## Instructions for the task
Retype, word for word, only the lines from the one with "hello@coralrange.com (46, 1191)" through the last line of the data below.

## Task material

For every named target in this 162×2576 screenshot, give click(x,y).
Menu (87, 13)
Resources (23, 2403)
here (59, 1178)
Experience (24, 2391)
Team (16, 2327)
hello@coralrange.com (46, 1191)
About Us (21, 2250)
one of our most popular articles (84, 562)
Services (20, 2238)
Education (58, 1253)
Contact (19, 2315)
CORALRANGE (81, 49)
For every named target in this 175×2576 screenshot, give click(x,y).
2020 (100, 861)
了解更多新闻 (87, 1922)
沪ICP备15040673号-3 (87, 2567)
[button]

## Output
hello@coralrange.com (46, 1191)
About Us (21, 2250)
one of our most popular articles (84, 562)
Services (20, 2238)
Education (58, 1253)
Contact (19, 2315)
CORALRANGE (81, 49)
For every named target in this 175×2576 screenshot, give click(x,y).
2020 (100, 861)
了解更多新闻 (87, 1922)
沪ICP备15040673号-3 (87, 2567)
[button]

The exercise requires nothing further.